Exercise details: Across all the records, filter for lines with the word "each" and copy them.

Records to process:
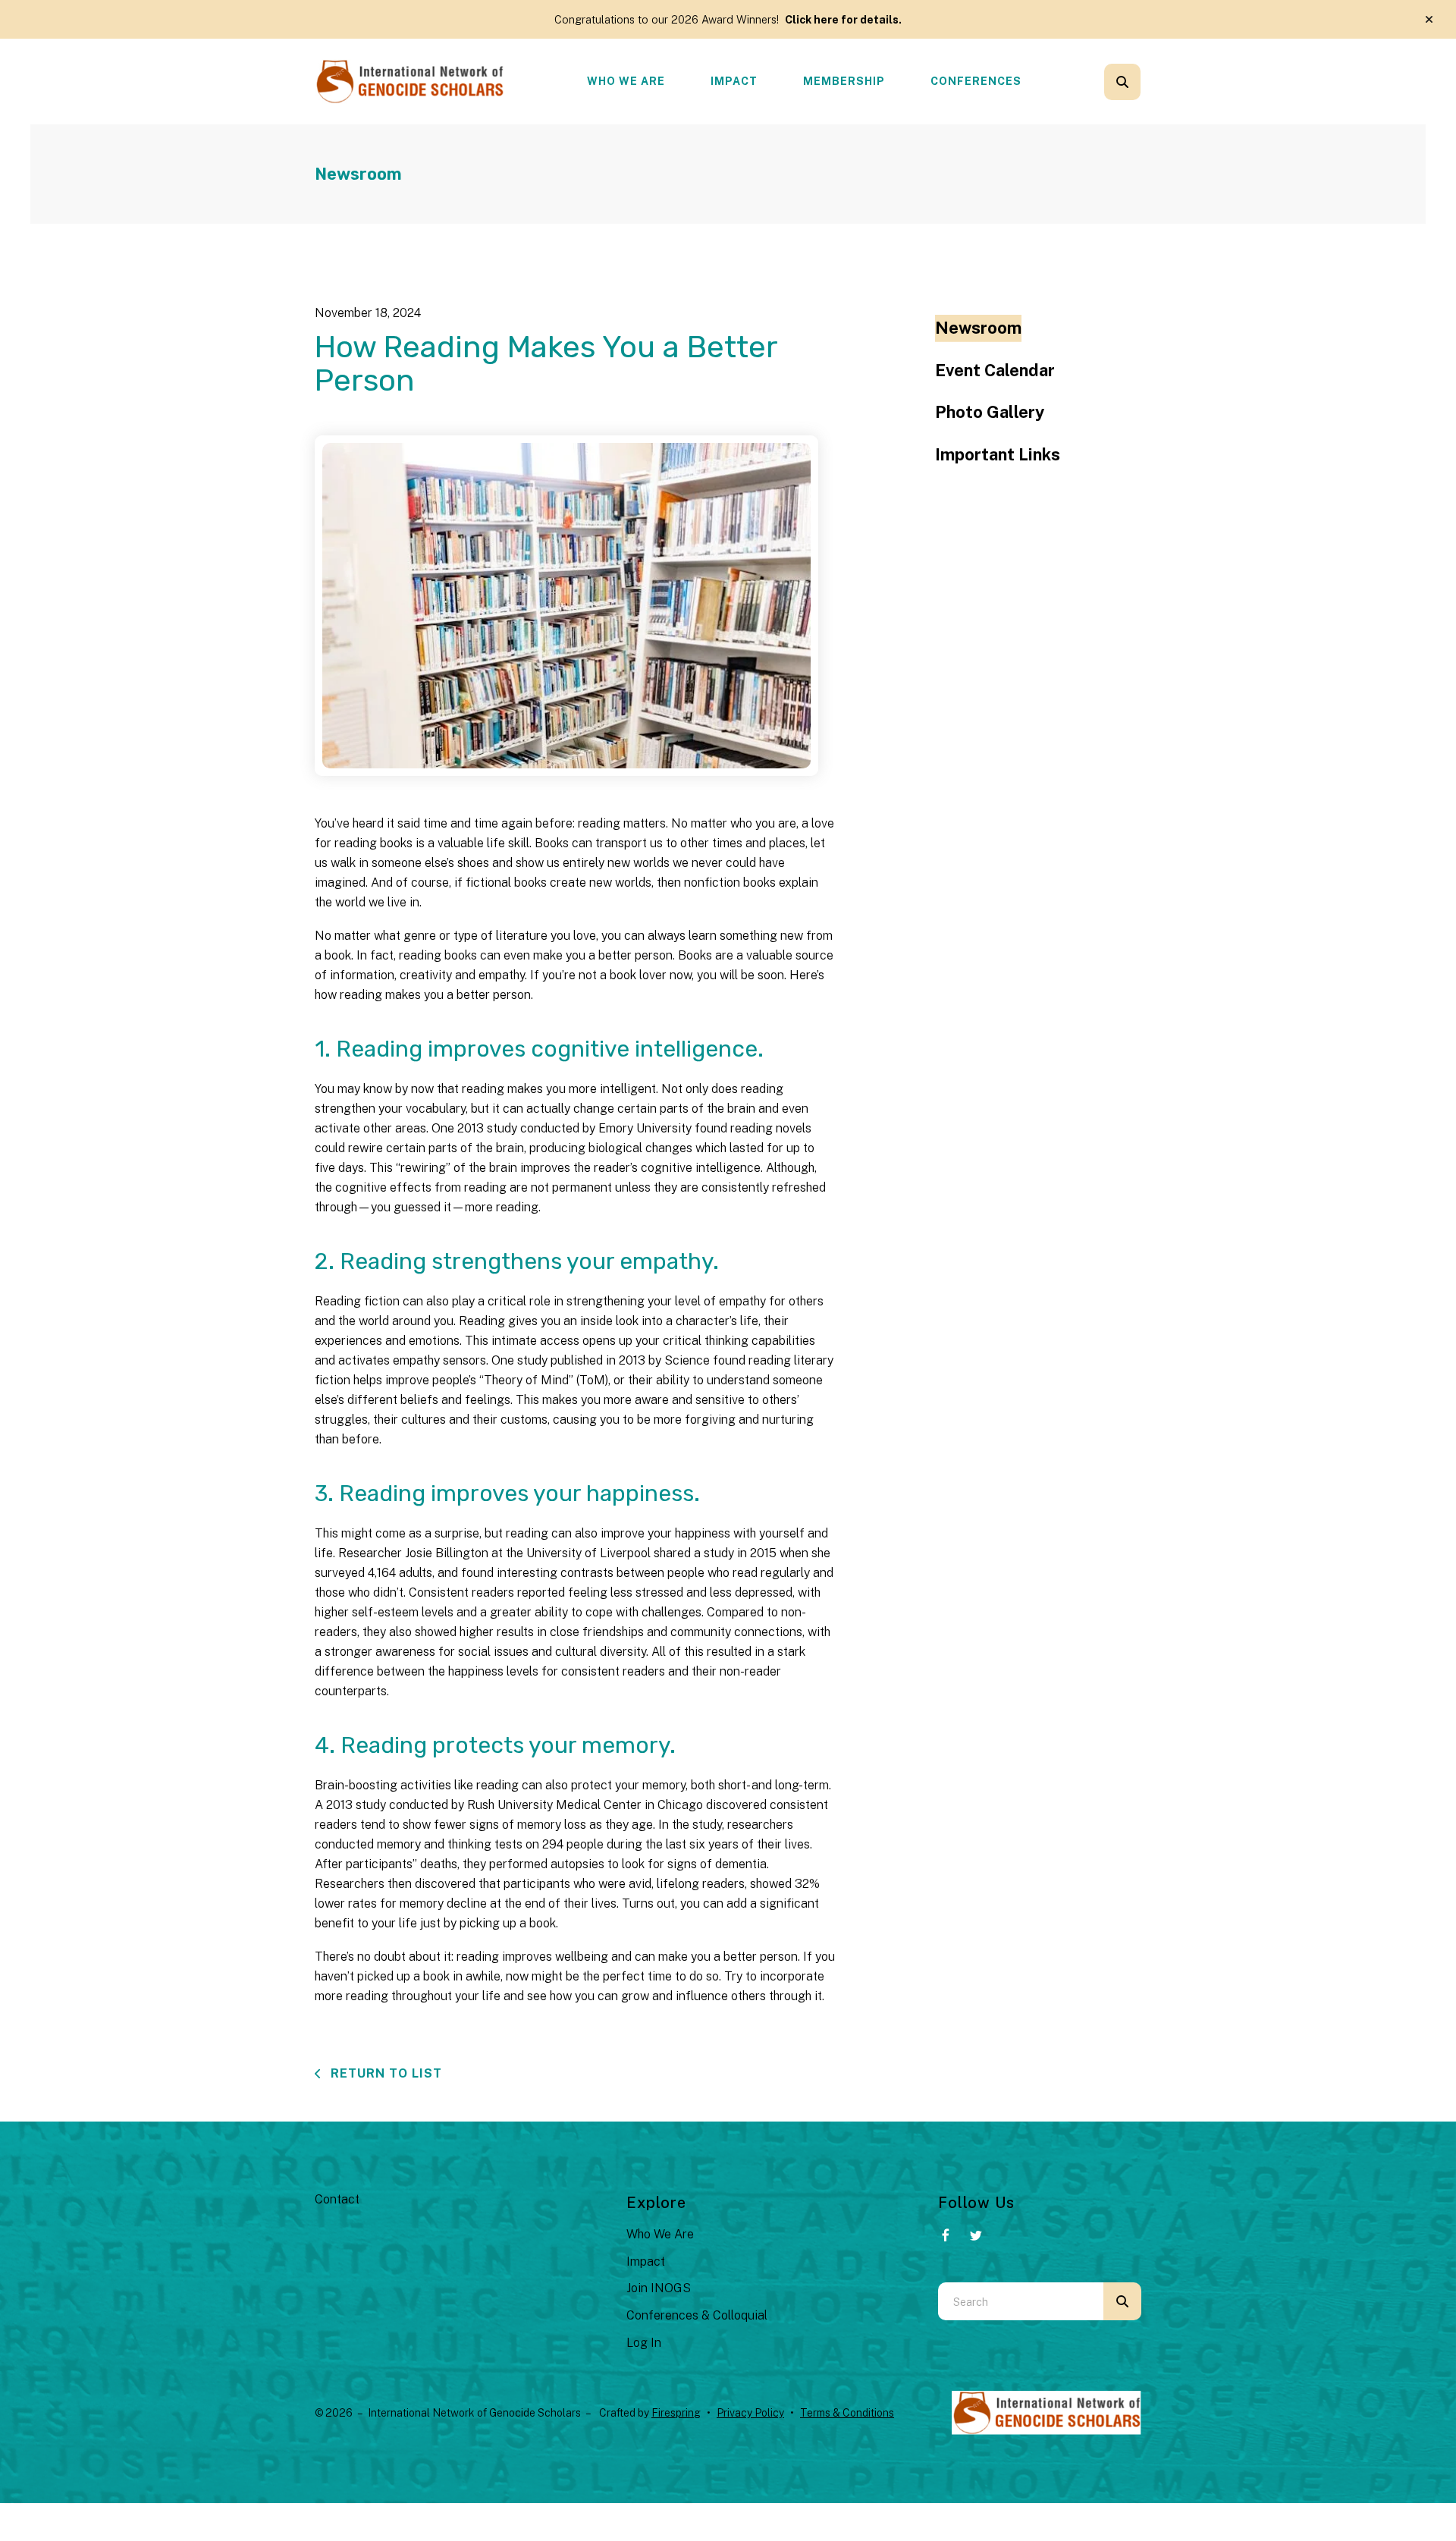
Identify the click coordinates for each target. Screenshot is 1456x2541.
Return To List (384, 2073)
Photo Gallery (989, 412)
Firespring (676, 2413)
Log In (643, 2342)
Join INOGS (658, 2288)
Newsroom (978, 328)
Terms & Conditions (847, 2413)
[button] (1429, 19)
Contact (337, 2199)
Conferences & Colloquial (696, 2315)
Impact (734, 81)
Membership (844, 81)
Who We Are (626, 81)
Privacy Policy (750, 2413)
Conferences (975, 81)
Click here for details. (843, 19)
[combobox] (1142, 82)
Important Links (997, 454)
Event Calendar (995, 370)
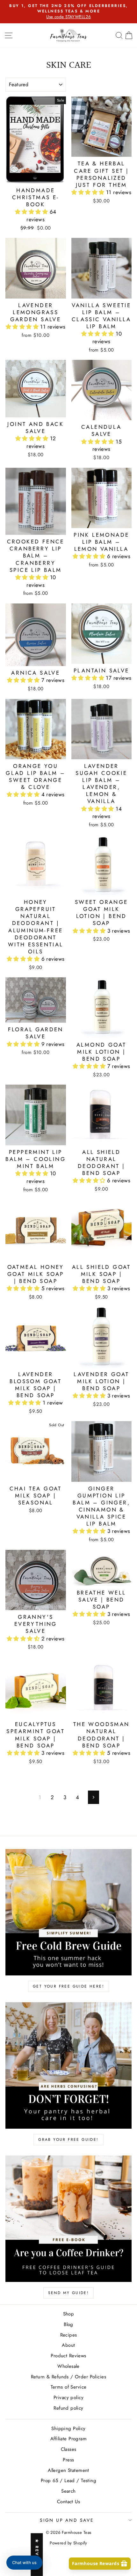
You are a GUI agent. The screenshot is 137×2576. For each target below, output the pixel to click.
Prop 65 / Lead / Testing (68, 2480)
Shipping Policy (68, 2428)
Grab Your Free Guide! (68, 2139)
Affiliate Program (68, 2438)
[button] (32, 212)
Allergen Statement (68, 2470)
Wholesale (68, 2366)
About (68, 2345)
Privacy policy (68, 2397)
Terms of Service (69, 2386)
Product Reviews (68, 2355)
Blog (68, 2324)
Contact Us (68, 2501)
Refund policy (68, 2408)
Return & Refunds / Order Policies (68, 2376)
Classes (68, 2449)
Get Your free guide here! (68, 1986)
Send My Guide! (68, 2293)
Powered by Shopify (68, 2543)
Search (68, 2491)
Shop (68, 2313)
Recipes (68, 2334)
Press (68, 2459)
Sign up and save (67, 2520)
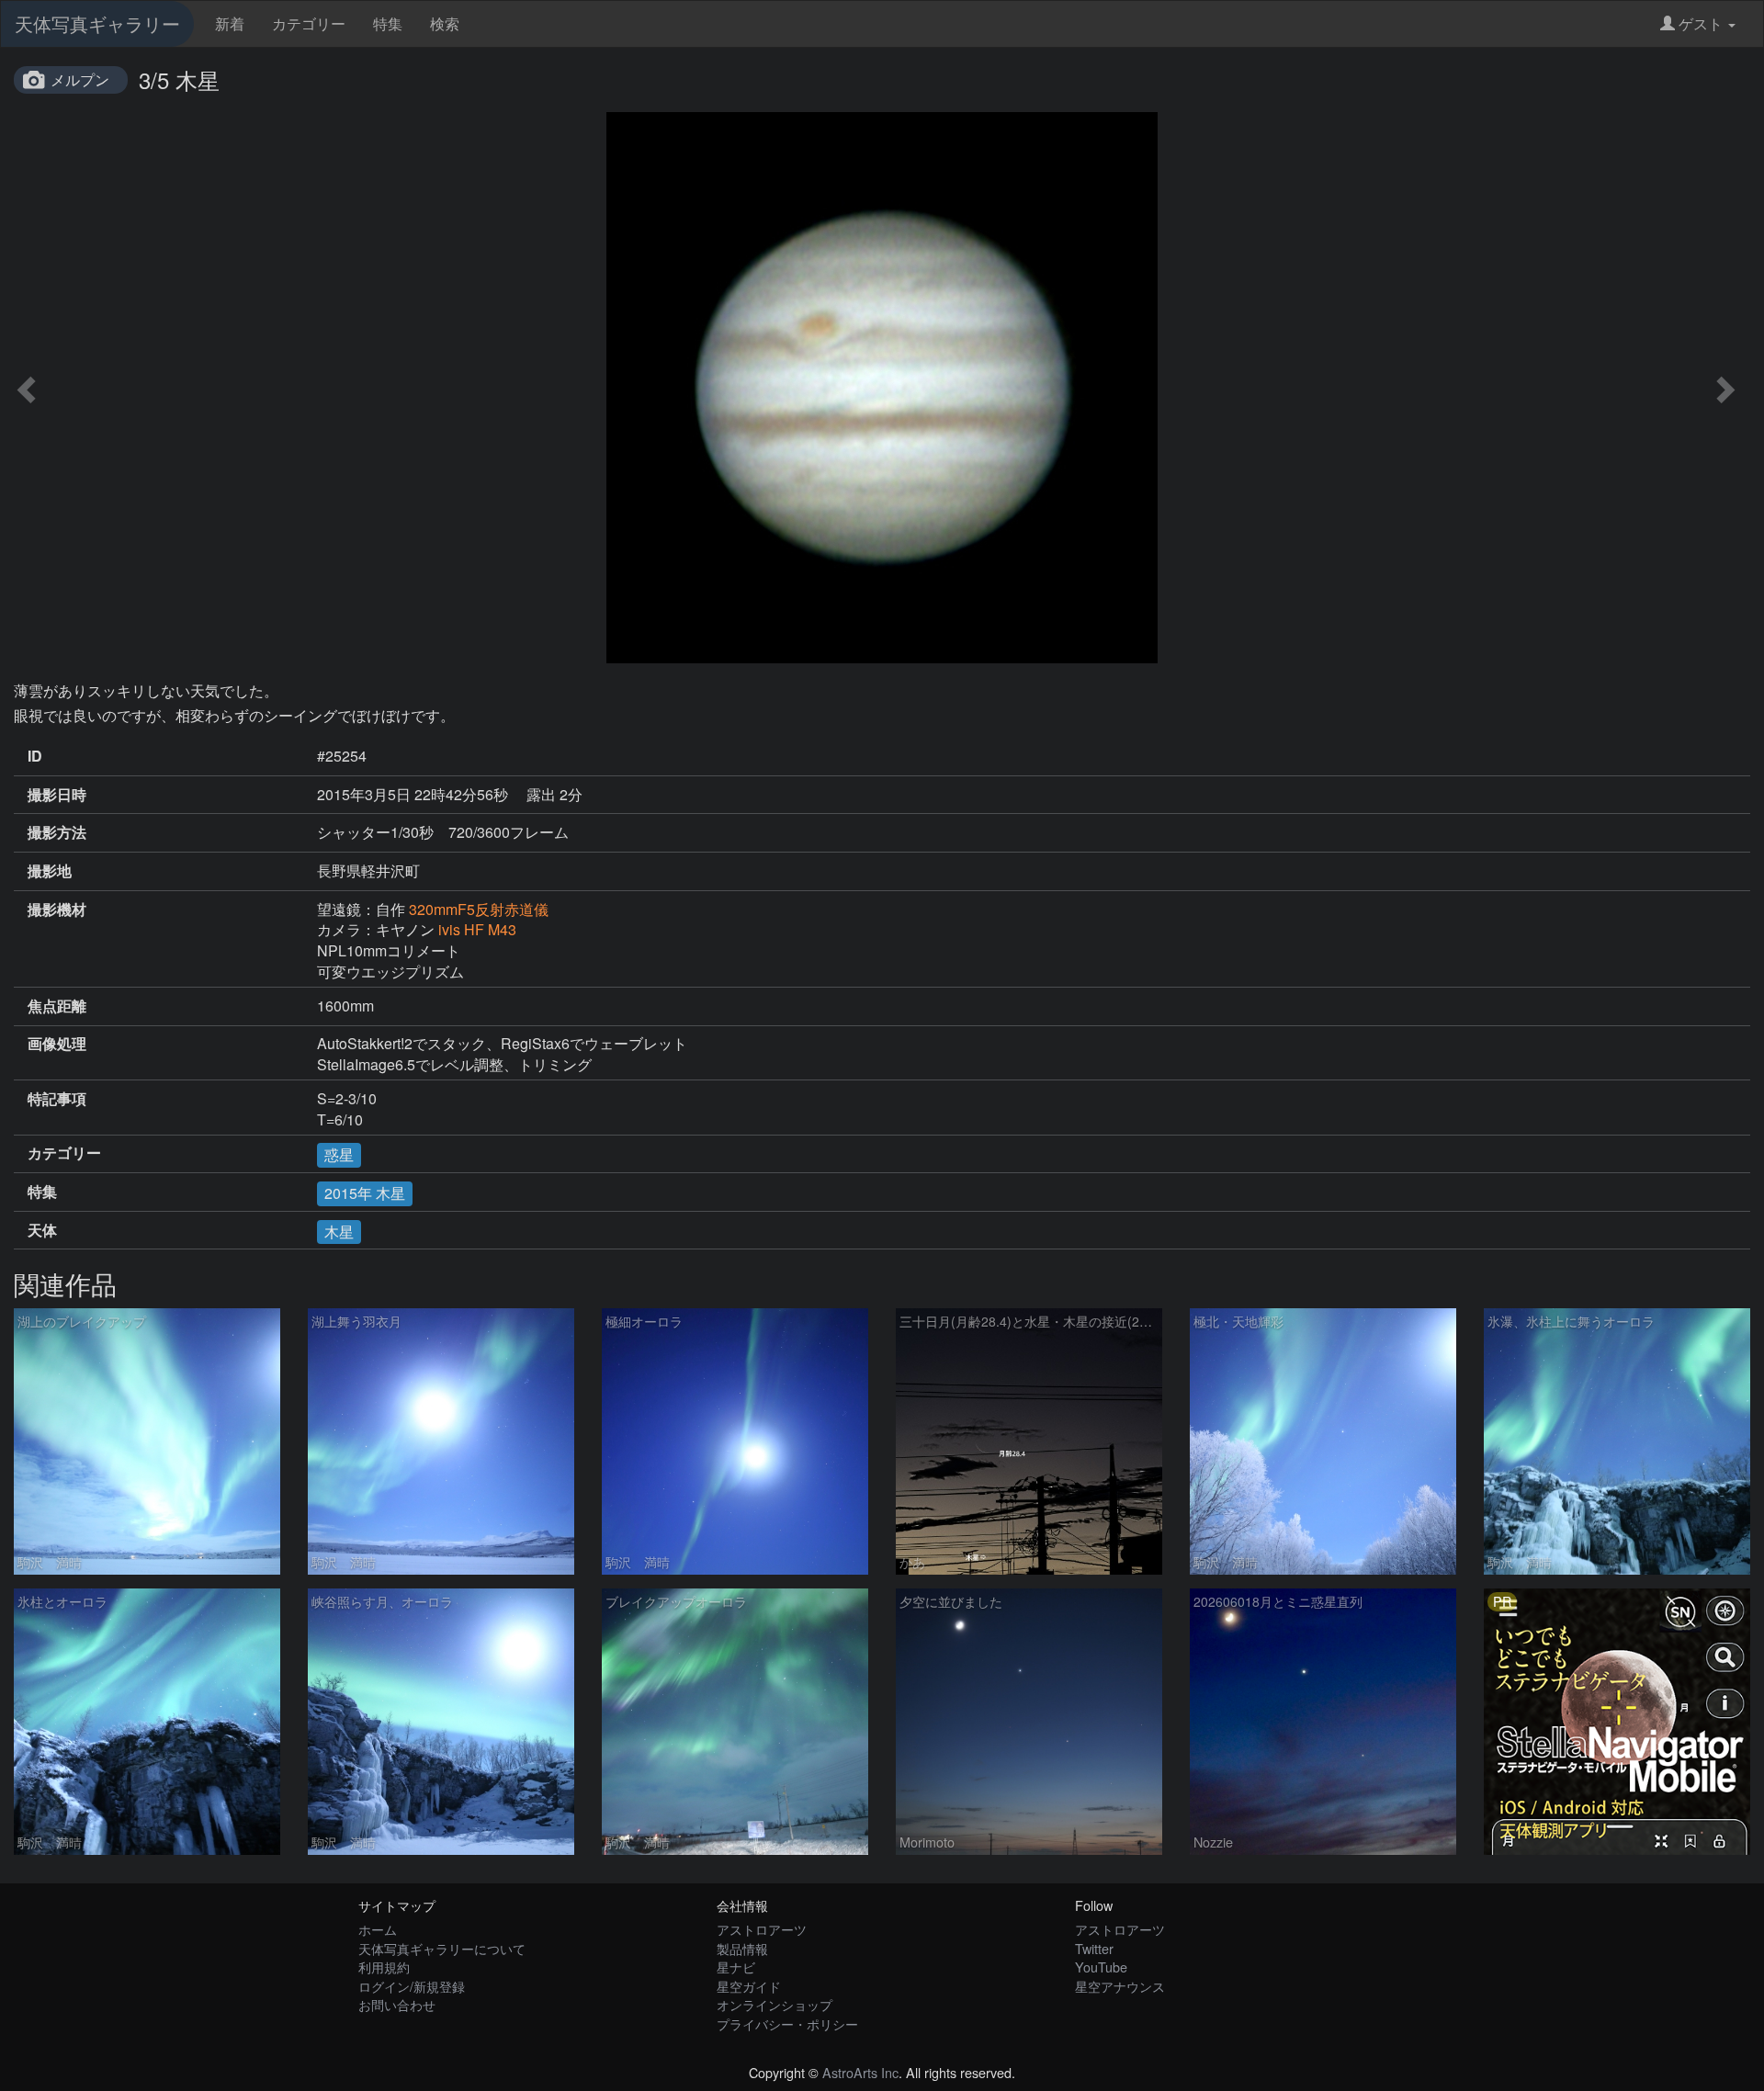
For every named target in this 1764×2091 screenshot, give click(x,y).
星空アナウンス (1120, 1985)
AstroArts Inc (860, 2072)
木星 (339, 1231)
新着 (229, 23)
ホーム (377, 1928)
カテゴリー (308, 23)
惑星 (339, 1154)
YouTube (1101, 1966)
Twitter (1094, 1948)
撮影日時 (57, 795)
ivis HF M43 (477, 929)
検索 (444, 23)
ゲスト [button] (1700, 23)
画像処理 (57, 1044)
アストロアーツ (762, 1928)
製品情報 (742, 1948)
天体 (42, 1230)
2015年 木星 (364, 1193)
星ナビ (736, 1966)
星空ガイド (749, 1985)
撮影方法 (57, 832)
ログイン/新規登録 (411, 1985)
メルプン (80, 79)
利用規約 (384, 1966)
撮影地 (50, 871)
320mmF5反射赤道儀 (478, 909)
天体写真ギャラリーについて (442, 1948)
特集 (387, 23)
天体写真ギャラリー (97, 23)
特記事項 (57, 1099)
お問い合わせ (396, 2004)
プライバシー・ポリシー (787, 2023)
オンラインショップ (774, 2004)
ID (35, 756)
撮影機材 (57, 909)
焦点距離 (57, 1006)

Response to this exercise:
Identify the click coordinates for each target. Screenshot is 1456x2541.
You are a GUI agent. The screenshot is 137×2576. For each target below, output the pixel to click.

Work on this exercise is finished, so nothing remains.